§ Exercise instructions
Please retype exactly the lines from the one containing "Where should I" through the end of the records, leaving out the pictures.

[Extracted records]

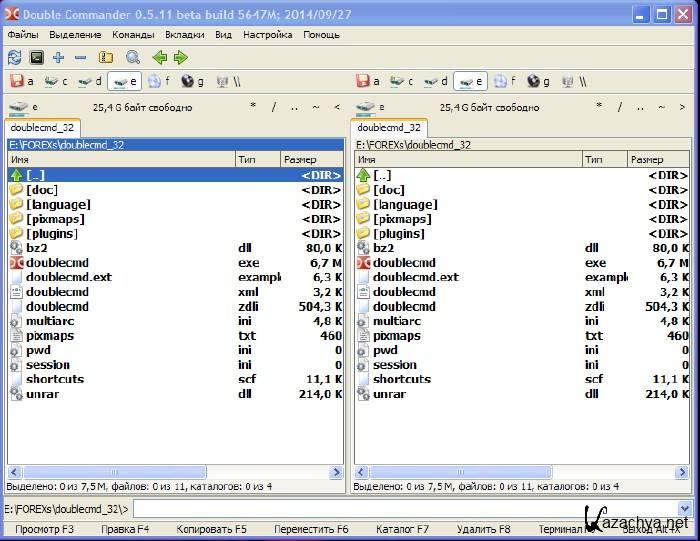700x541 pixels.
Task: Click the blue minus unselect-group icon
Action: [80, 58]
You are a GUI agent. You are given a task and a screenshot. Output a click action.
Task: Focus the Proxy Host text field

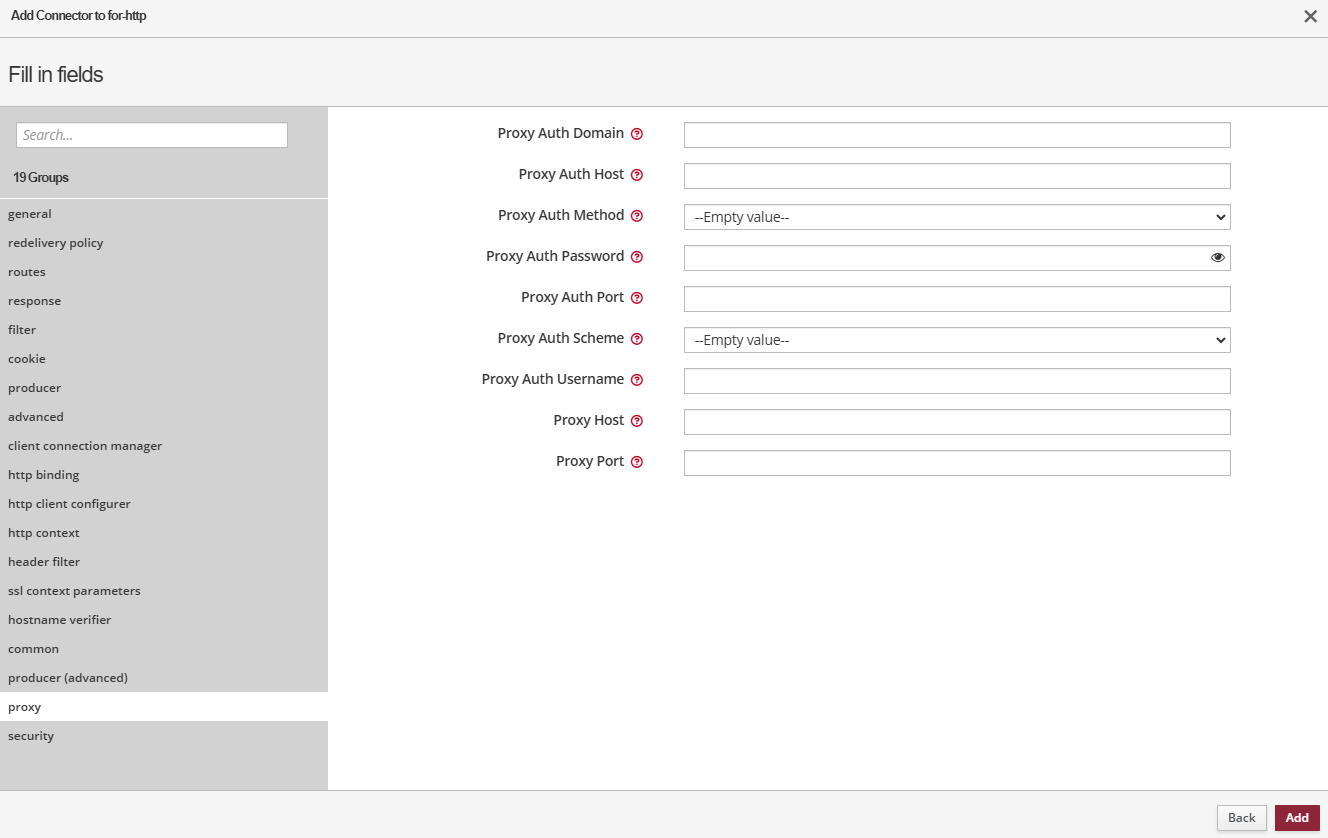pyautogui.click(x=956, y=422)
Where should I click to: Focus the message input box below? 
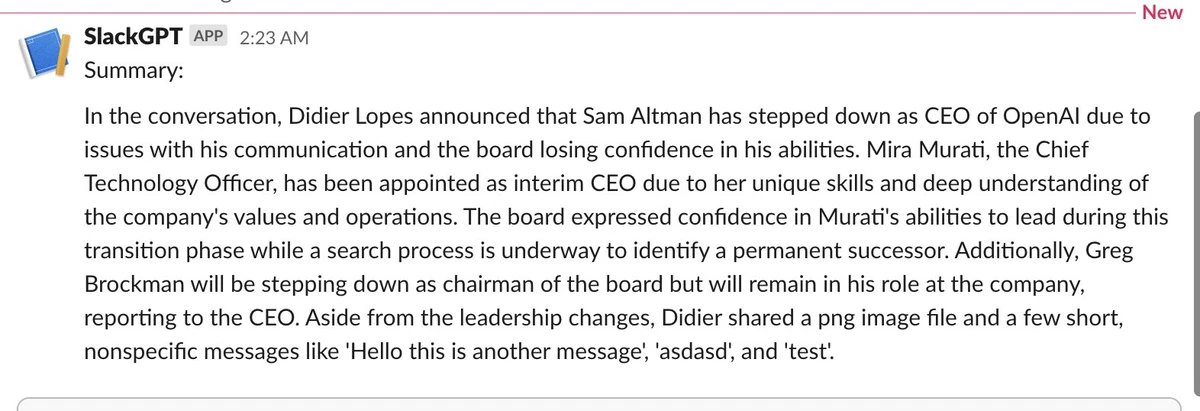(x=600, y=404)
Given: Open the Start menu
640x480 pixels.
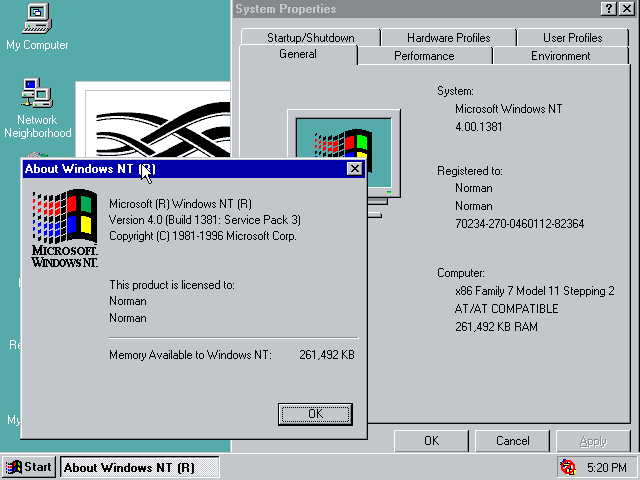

§ Expected answer
Where should I click to: Focus the message input box below? 
(x=600, y=404)
Given: Open the Start menu
640x480 pixels.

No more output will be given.